Billboards promoting the presidential election in Moscow. Yaroslav Chingaev / Moskva News Agency

With Russia's presidential election weeks away and early voting already underway in parts of Russia and occupied Ukraine, campaign season is in full swing. 

While President Vladimir Putin is all but certain to win in the March 17 vote, his political organization and the three candidates allowed to run against him are nonetheless blanketing television and the internet with their campaign ads.

Communist Party candidate Nikolai Kharitonov released a video that starts with him surrounded by televisions broadcasting discussions on inflation and markets. 

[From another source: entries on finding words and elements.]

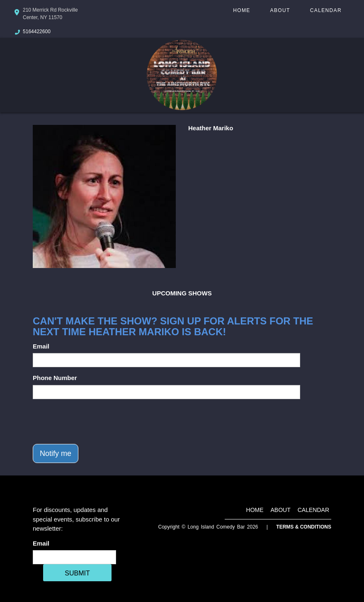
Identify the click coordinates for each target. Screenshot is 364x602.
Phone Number (55, 378)
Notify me (56, 453)
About (280, 10)
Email (41, 346)
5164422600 (36, 32)
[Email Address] (74, 557)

He promises to turn off this “chatter” forever before heading out to Red Square, imagining scenes of combines rolling through golden fields of grain, pumping oil wells and the Soviet flag flying above the Kremlin.

The clip ends with the slogan “We played at capitalism and that’s enough!” 

Some social media users described the ad as “cringey.”

Meanwhile, an ad for the far-right nationalist Liberal Democratic Party’s (LDPR) Leonid Slutsky presents him as the heir to his predecessor, the late Vladimir Zhirinovsky. 

The ad offers no other indication of Slutsky’s platform apart from the slogan “Zhirinovsky’s work lives on!”

Slutsky has previously said “A vote for Slutsky and LDPR is absolutely not a vote against Putin” and that he “won't take away votes from the president of Russia.”

One popular Russian blogger, who writes that he was once an LDPR fan, noted that if one were to remove all mention of Zhirinovsky from the video, there would be nothing left. 

The centrist New People party, which has been described as a Kremlin-backed spoiler, released an upbeat and forward-looking clip depicting its candidate Vladislav Davankov riding a modern train through a snowy forest, speaking to constituents and touring high-tech factories. 

Among other lukewarm political proclamations, Davankov calls on voters to vote for him “so we can all live with dignity and freedom in a modern and peaceful country.” 

Opposition leaders say the Kremlin seeks to rally strong voter turnout so it can send a propaganda message to the world that Putin has the support of the vast majority of Russians — and thus that “Putin cannot be defeated unless all of Russia is defeated.”

As such, some campaigns encourage Russians to vote in general rather than for a specific candidate. 

A homophobic video clip recently released on YouTube threatens citizens that not voting could lead to a dystopian future in which traditional family values have been replaced by a system organized by “rainbow tribunals” and “gender harmony” re-education.

Meanwhile, Putin’s campaign appears confident enough in his victory that he does not even appear in some of his ads. 

One shows footage of bears with an overlay of Putin’s speeches referencing the “Russian bear,” “our symbol” which “doesn’t leave” and “won’t give up the taiga.” 

The phrases are an apparent signal of Russia’s determination to continue fighting alleged Nazis in Ukraine and whatever other enemies a bear might have.